If you feel at any time that you are unable to keep yourself from acting on unsafe urges of suicide or self harm, then this is an emergency and it's important that you contact 000 (triple zero) straightaway.
It sounds like you are doing everything you can to try to get over this person and I admire you for that because I know how hard it is to do. Then, just as you are starting to maybe feel a little bit better she phones you and says hurtful and mean things. I'm not sure why she would be doing that if she has moved on - maybe she just wants to 'win' or is justifying her actions. Blocking her is, in my opinion, the absolutely best thing you can do for your own wellbeing at this point. Just go totally 'no contact' including social media and the rest of it. In my experience every contact was like two steps backward after I had made one step forward.
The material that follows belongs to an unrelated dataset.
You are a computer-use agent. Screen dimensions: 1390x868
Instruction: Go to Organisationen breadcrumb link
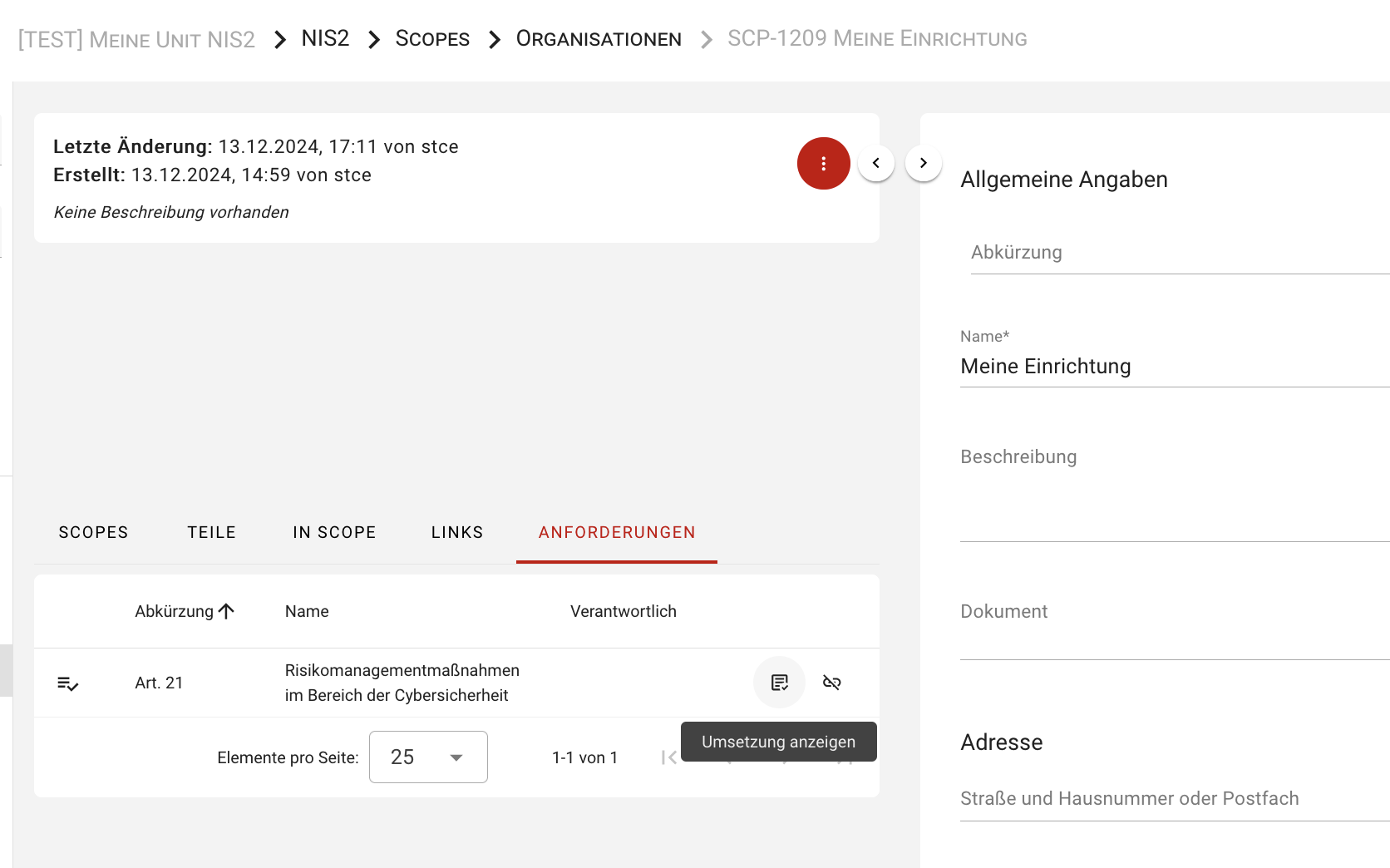point(599,39)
From your posts it sounds also that it has been some time (maybe a year?) since this all happened initially and I wanted to say that it can take some people more time than others to get over these things - it is a grieving process. I'm close to two years now and I'm still processing. I'm also moving forward step by step and feeling much better than when it first happened. I'm telling you this so that you know it can be done and it does get better.
Try not to dwell on how she has behaved, her actions, what she has said and done. That's something you can't control and you kind of just have to accept that those were her choices. What you can control is how you react and what you do to help yourself feel better.
Hopefully, your new job will give you the opportunity to meet new people and make new friendships and then who knows what might happen. I hope you keep up with the self-improvement and other activities that distract you from your thoughts about her because even some time away from thinking about her is better than no time, those times will get longer in duration and then eventually you won't be thinking about her hardly at all. Sounds impossible right? It's not - just keep doing positive and busy things for yourself until you get there.
Come back and talk anytime you need to Liv. My best wishes to you.